A factor believed to play a fundamental role in the development of PD involves abnormalities of a protein called alpha-synuclein. In the normal brain, alpha-synuclein is located in nerve cells in specialized structures called presynaptic terminals. These terminals release neurotransmitters which carry signals between neurons. This signaling system is vital for normal brain function.

While normal alpha-synuclein functions are related to the storage and release of neurotransmitters, evidence suggests the buildup of excessive and abnormal alpha-synuclein plays a key role in the development of PD. There are rare examples of families in which certain genetic mutations in alpha-synuclein have been shown to cause the alpha-synuclein protein to misfold into an abnormal configuration. Most individuals with PD do not have a mutation in alpha-synuclein, but even when there is no mutation present, nearly every case of PD is associated with a buildup of abnormal and misfolded alpha-synuclein. As the misfolded protein accumulates, it clumps together into aggregates, or collections, that join together to form tiny protein threads called fibrils. Fibrils are the building blocks for Lewy bodies, abnormal structures that form inside nerve cells in the substantia nigra and elsewhere in the brain. Lewy bodies are a pathological hallmark of PD. Research suggests that the harmful buildup of alpha-synuclein may affect normal function and trigger nerve cell death.

Lewy bodies were discovered more than 100 years ago, and there are still unanswered questions about their role in disease. They are found in the brain of almost every patient affected by PD, but whether the Lewy bodies themselves contribute to the death of neurons is still unclear. Alternatively, the accumulation of protein in Lewy bodies may be part of an unsuccessful attempt to protect the cell from the toxicity of aggregates of alpha-synuclein.

Researchers increasingly believe that most, if not all, cases of PD probably involve both a genetic and environmental component. Early-onset Parkinson's disease is relatively rare and is more likely to be influenced by genetic factors than the forms of the disease that develop later in life.

Based on an analysis of PD-GWAS data and other sources, NIH-funded scientists have identified 28 loci believed to be independently associated with PD risk and many more loci have been tentatively linked to the disorder.

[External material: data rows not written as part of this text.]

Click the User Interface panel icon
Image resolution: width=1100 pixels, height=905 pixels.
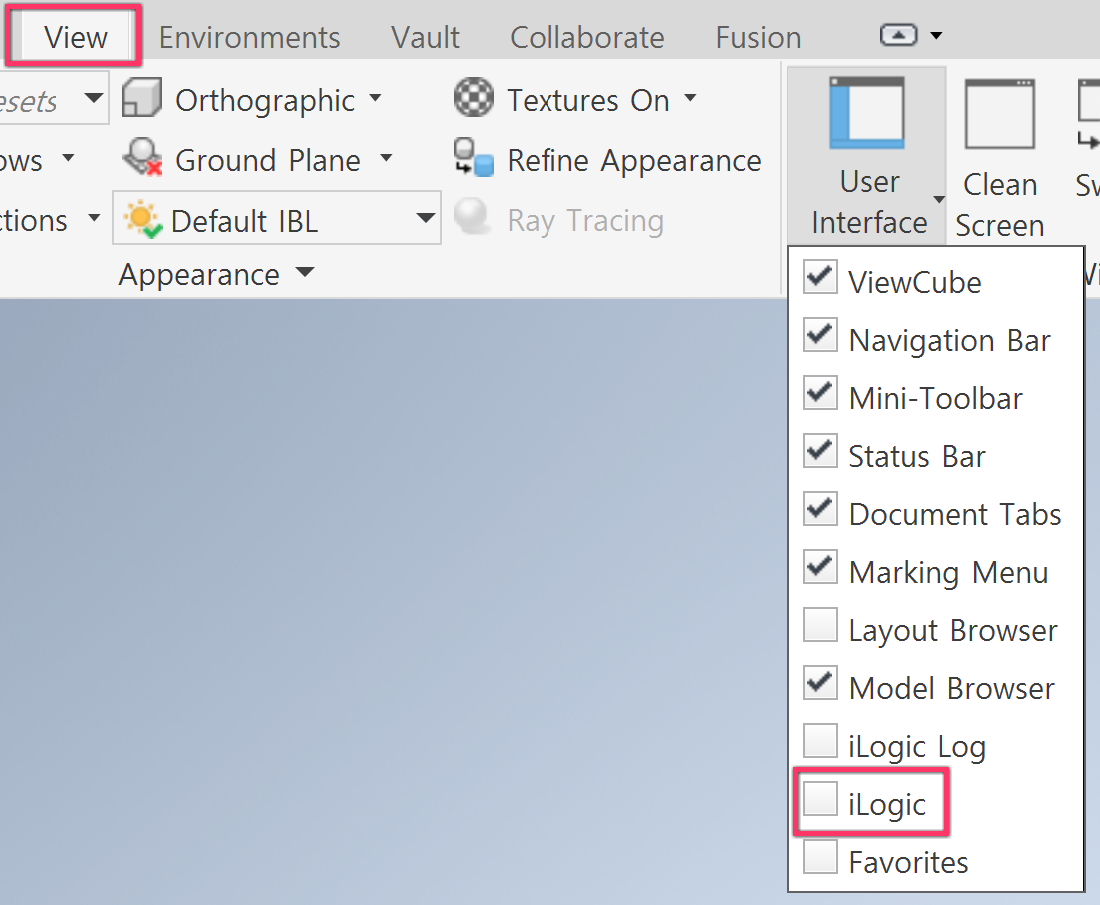point(867,113)
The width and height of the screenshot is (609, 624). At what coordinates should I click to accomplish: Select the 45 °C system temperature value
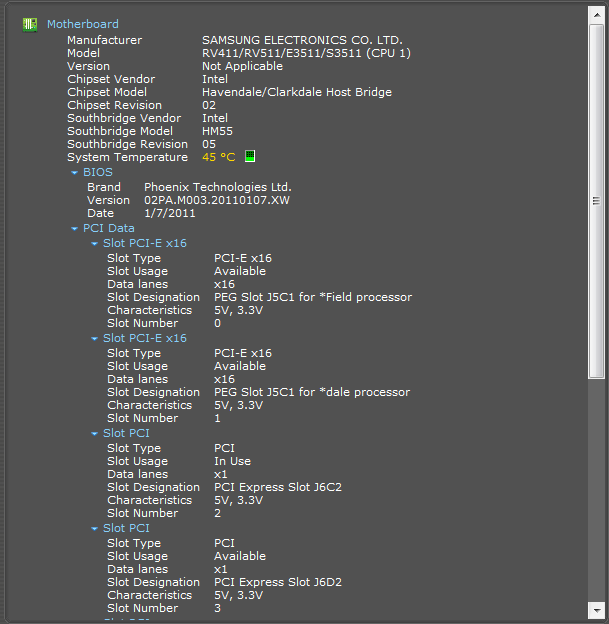[x=219, y=157]
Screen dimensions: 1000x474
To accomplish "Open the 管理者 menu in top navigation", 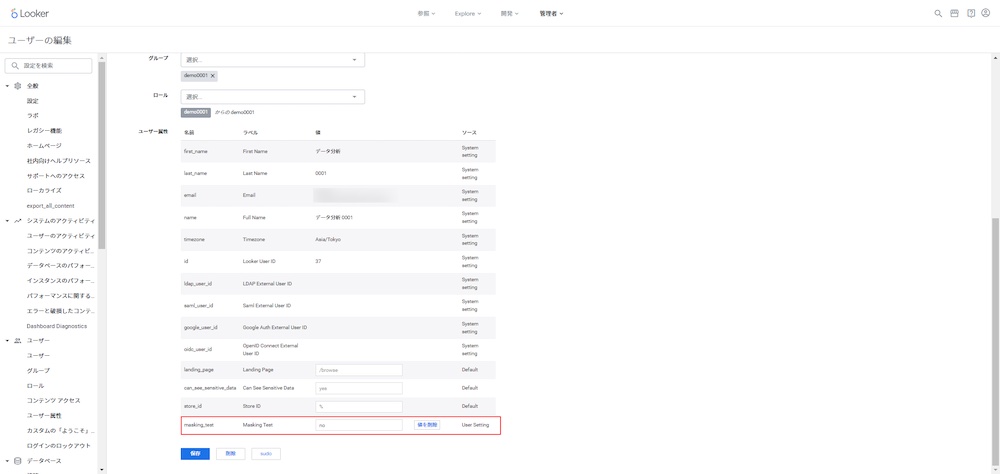I will (x=551, y=14).
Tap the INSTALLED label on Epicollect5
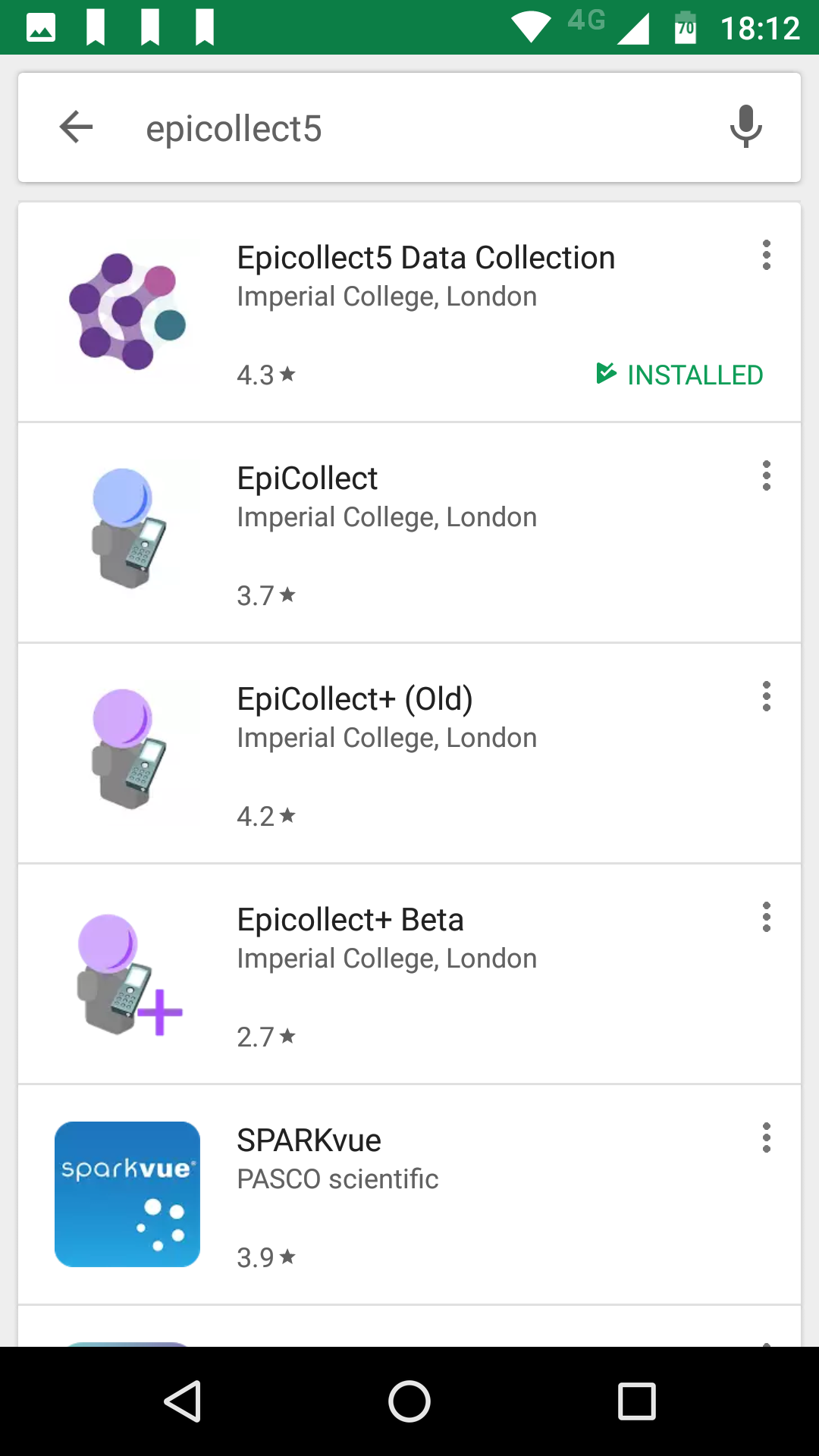The image size is (819, 1456). [x=680, y=375]
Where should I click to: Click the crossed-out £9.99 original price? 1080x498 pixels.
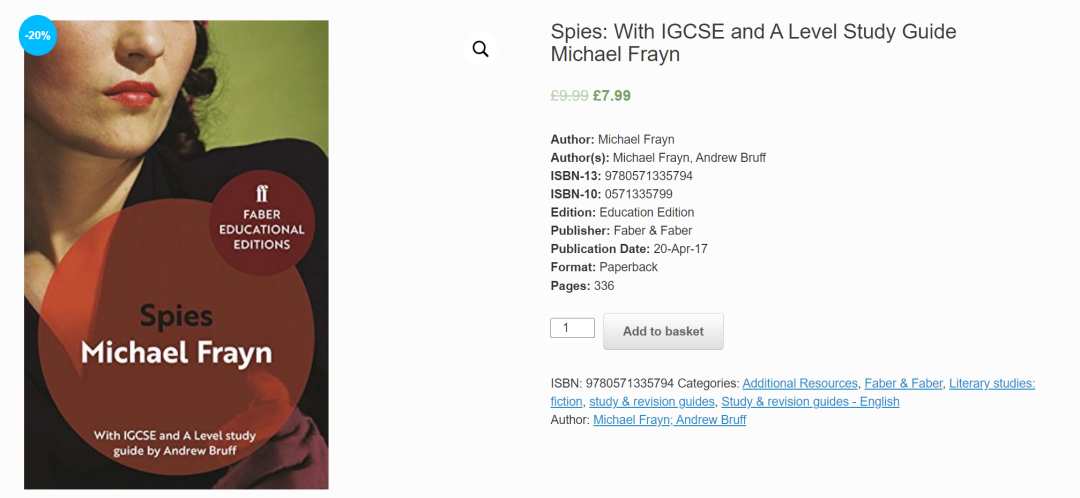pyautogui.click(x=569, y=96)
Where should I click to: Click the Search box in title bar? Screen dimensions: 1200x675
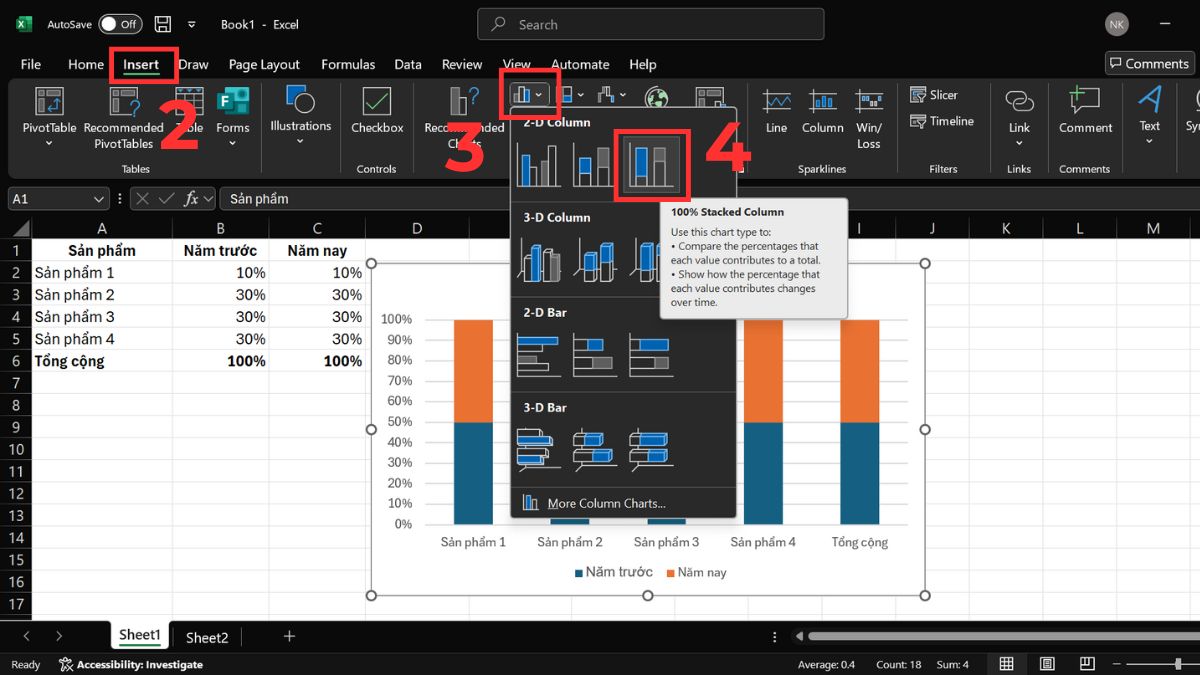tap(651, 24)
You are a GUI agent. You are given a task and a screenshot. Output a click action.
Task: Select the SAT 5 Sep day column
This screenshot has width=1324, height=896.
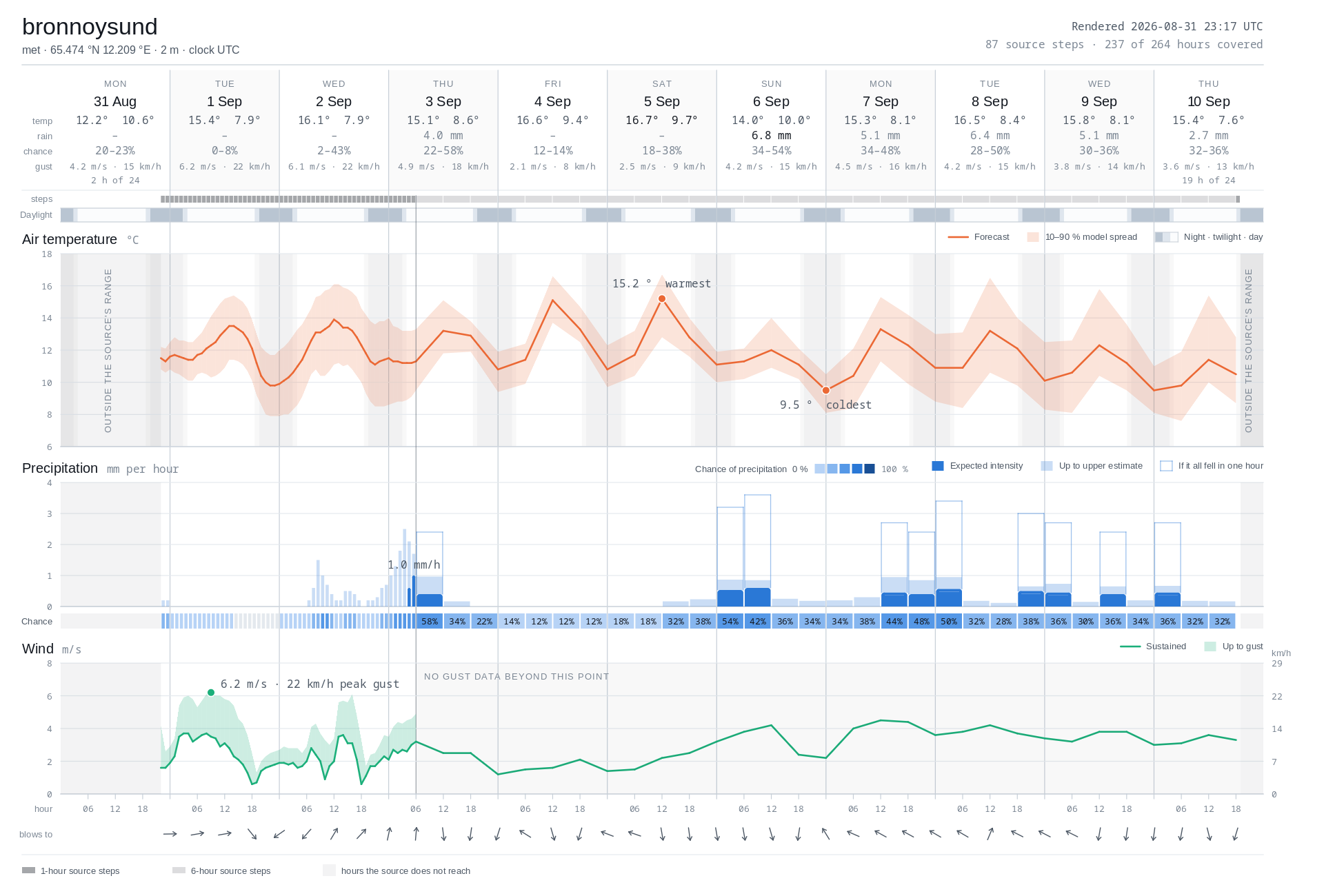(662, 130)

Despite these innovations, significantly more research is needed to identify PD-related genes and the cellular processes they support in order to understand how these functions contribute to the onset and progression of PD. Common genetic variations alone cannot fully explain how genetics contributes to the risk of developing PD. Instead, researchers hypothesize there must be additional genetic contributions from variants that are not common enough to be detected by PD-GWAS investigations.

Inherited PD has been found to be associated with mutations in a number of genes including SNCA, LRRK2, PARK2,PARK7, and PINK1. Many more genes may yet be identified. Genome-wide association studies have shown that common variants in these genes also play a role in changing the risk for sporadic cases.

In 1997, scientists identified the first genetic mutation (SNCA) associated with PD among three unrelated families with several members affected with PD. The SNCA gene provides instructions for making the protein alpha-synuclein, which is normally found in the brain as well as other tissues in the body. Finding this mutation led to the discovery that alpha-synuclein aggregates were the primary component of the Lewy body. This is an example of how a disease-causing rare mutation can shed light on the entire disease process.